Collection Container/Tube:

Preferred: Yellow top (ACD solution B)

Acceptable: Lavender top (EDTA)

Specimen Volume: 6 mL

Collection Instructions: Send specimen in original tube. Do not transfer blood to other containers.


Useful For

Evaluation of individuals with Coombs-negative nonspherocytic hemolytic anemia

 

Evaluation of individuals with exercise intolerance or myopathy

 

Genetic studies in families with phosphofructokinase deficiency

Method Name

Kinetic Spectrophotometry

Reporting Name

Phosphofructokinase, B

Specimen Type

Whole Blood ACD-B

Specimen Minimum Volume

1 mL

Specimen Stability Information

Specimen Type Temperature Time Special Container
Whole Blood ACD-B Refrigerated 11 days

Reject Due To

Gross hemolysis Reject
Fully clotted Reject

Clinical Information

Phosphofructokinase (PFK) is the third enzyme in glycolysis. It converts fructose-6-phosphate to fructose 1,6-diphosphate.
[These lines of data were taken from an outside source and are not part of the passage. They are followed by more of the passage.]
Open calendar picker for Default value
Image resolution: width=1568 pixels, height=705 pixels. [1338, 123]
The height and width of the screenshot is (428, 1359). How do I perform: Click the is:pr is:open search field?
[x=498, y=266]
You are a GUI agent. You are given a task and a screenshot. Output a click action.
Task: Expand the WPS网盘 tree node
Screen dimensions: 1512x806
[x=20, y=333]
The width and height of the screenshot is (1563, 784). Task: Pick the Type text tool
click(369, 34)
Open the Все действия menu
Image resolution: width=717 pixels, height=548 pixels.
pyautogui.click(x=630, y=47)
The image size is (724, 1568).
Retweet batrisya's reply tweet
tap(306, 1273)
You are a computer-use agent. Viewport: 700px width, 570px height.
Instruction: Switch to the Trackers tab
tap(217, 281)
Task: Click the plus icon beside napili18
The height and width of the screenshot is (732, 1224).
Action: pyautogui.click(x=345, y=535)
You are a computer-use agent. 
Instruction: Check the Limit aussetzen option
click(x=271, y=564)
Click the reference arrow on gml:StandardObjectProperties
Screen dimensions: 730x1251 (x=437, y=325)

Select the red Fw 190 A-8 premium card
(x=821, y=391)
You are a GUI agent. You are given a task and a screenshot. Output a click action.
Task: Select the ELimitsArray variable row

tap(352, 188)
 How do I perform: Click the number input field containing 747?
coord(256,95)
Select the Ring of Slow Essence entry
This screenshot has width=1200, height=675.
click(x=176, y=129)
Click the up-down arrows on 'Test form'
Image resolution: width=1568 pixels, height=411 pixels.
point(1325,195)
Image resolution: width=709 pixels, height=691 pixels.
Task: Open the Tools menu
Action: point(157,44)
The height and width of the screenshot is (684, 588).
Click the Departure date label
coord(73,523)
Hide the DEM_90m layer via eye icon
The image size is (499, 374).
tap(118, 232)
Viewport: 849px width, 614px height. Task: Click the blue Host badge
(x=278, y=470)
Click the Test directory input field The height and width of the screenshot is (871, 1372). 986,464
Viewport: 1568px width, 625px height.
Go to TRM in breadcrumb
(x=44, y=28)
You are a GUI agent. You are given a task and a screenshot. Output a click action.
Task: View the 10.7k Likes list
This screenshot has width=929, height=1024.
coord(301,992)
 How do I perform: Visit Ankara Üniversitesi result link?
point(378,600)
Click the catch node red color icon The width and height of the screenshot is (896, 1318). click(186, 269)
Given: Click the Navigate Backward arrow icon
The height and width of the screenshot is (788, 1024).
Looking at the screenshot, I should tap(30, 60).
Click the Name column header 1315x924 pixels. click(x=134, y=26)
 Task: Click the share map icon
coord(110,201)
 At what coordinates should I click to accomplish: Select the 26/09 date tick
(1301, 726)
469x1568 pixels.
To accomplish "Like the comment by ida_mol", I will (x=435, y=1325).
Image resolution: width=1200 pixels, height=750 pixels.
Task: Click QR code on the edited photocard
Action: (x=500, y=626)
PFK deficiency, also called glycogen storage disease, type VII or Tarui disease (OMIM 232800), is a rare hereditary autosomal recessive disorder that is typically noticed in childhood. Different clinical subtypes (classical, late-onset, infantile and hemolytic) have been described. Manifestations can vary, including exercise intolerance, exertional myopathy, nausea, stiffness, and myoglobinuria. Although not classically described, a second-wind effect is noticed by some patients.(1) A subset of individuals have compensated (high normal hemoglobin values) or mild hemolytic anemia, episodic jaundice, hyperuricemia, or gout-like symptoms. No distinctive morphologic abnormalities are seen on the peripheral blood smear. Red blood cell PFK activity is typically partially decreased (30-50% mean normal) and muscle biopsy PFK activity is markedly decreased.

Reference Values

≥12 months of age: 5.8-10.9 U/g Hb

Reference values have not been established for patients who are <12 months of age.

Performing Laboratory

Mayo Clinic Laboratories in Rochester

CPT Code Information

82657

Test Classification

This test was developed and its performance characteristics determined by Mayo Clinic in a manner consistent with CLIA requirements. It has not been cleared or approved by the US Food and Drug Administration.

Day(s) Performed

Tuesday, Thursday

Report Available

1 to 6 days

Forms

If not ordering electronically, complete, print, and send a Benign Hematology Test Request (T755) with the specimen.